Unification (logic)

Unification is a method of unifying predicate logic expressions. Two expressions are unified by replacing their variables with appropriate terms so that the resulting expressions are the same. Unification has gained greater importance, particularly in computer logic and computational linguistics. For example, uses the inference engine of the prologue - interpreter unification. In computational linguistics, there are so-called unification grammars that are based on this concept. Unification also plays a major role in theorem proving .

Unification is based on substitution as a basic operation . In the context of predicate logic, a substitution σ within a given expression means the replacement of a variable by a term in which this variable may not appear. The variable is to a certain extent "instantiated" by the term.

If a set of expressions is substituted by a substitution σ to an equivalent expression, i.e. H. , then σ is called the unifier of this set of expressions. The application of a unifier to this set is called unification.
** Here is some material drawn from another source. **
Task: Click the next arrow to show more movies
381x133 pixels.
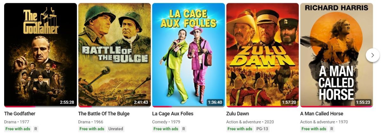Action: (372, 55)
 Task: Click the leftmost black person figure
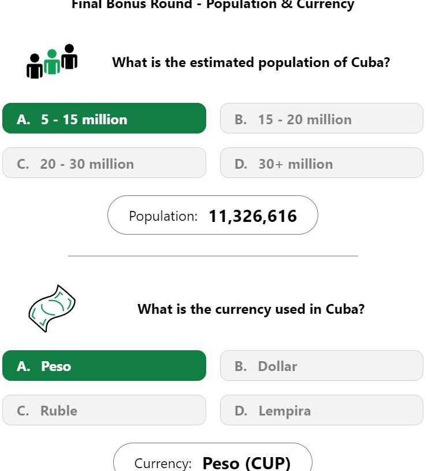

Not all expression sets can be unified. ${\ displaystyle \ {A_ {1}, A_ {2}, \ ldots, A_ {n} \}}$ ${\ displaystyle \ sigma (A_ {1}) \ equiv \ sigma (A_ {2}) \ equiv \ cdots \ equiv \ sigma (A_ {n})}$

example

Given are the expressions and . Uppercase letters stand for variables and lowercase letters for atomic expressions. ${\ displaystyle A_ {1} = \ left (X, Y, f (b) \ right)}$ ${\ displaystyle A_ {2} = \ left (a, b, Z \ right)}$

Substituting in now by , through and through , so they are the same or unified . You get ${\ displaystyle A_ {1}}$ ${\ displaystyle X}$ ${\ displaystyle a}$ ${\ displaystyle Y}$ ${\ displaystyle b}$ ${\ displaystyle A_ {2}}$ ${\ displaystyle Z}$ ${\ displaystyle f \ left (b \ right)}$

{\ displaystyle \ sigma (A_ {1}) = \ left (a, b, f (b) \ right)}

{\ displaystyle \ sigma (A_ {2}) = \ left (a, b, f (b) \ right)}

With

{\ displaystyle \ sigma = \ {X \ mapsto a, Y \ mapsto b, Z \ mapsto f (b) \}}

.

Smallest common unifier

There are usually several unifiers for a set of expressions. A unifier is called the smallest common unifier or the most general unifier if there is a substitution with for every other unifier . Of course, this is not necessarily unique. ${\ displaystyle \ mu}$ ${\ displaystyle \ sigma}$ ${\ displaystyle \ tau}$ ${\ displaystyle \ sigma = \ tau \ circ \ mu}$

Using Robinson's algorithm after John Alan Robinson , one can find a smallest common unifier for unifiable expressions.

Unification algorithm

The following is a representation of the unification algorithm in pseudocode :

Eingabe: Menge von Ausdrücken A
Ausgabe: allgemeinster Unifikator sub

sub := ∅
while |sub(A)| > 1 do begin
  Durchsuche die Ausdrücke sub(A) von links nach rechts,
  bis die erste Position gefunden ist, wo sich zwei Ausdrücke
  in einem Zeichen unterscheiden.
  if keines der beiden Zeichen ist eine Variable then
    Gib "nicht unifizierbar" aus. STOP
  else begin
    Sei X die Variable und t der im anderen Ausdruck beginnende Term
    (kann auch Variable sein)
    if X kommt in t vor then
      Gib "nicht unifizierbar" aus. STOP
    else sub := sub[X/t] (sub und [X/t] werden hintereinander ausgeführt)
  end
end
Gib sub aus.

literature

YES Robinson. A Machine-Oriented Logic Based on the Resolution Principle. Journal of the ACM. 1965 ACM Press
Michael M. Richter. Artificial Intelligence Principles. Knowledge representation, inference and expert systems. Teubner Verlag, 1996. ISBN 3-519-12269-3 .
Uwe Schöning : Logic for computer scientists . Spectrum Akademischer Verlag, Berlin 2005, ISBN 3-8274-1005-3 , pp. 90-93
Baader, F. and W. Snyder, "Unification Theory" (PDF; 677 kB), chapter eight in Handbook of Automated Deduction , Springer Verlag, Berlin (2001).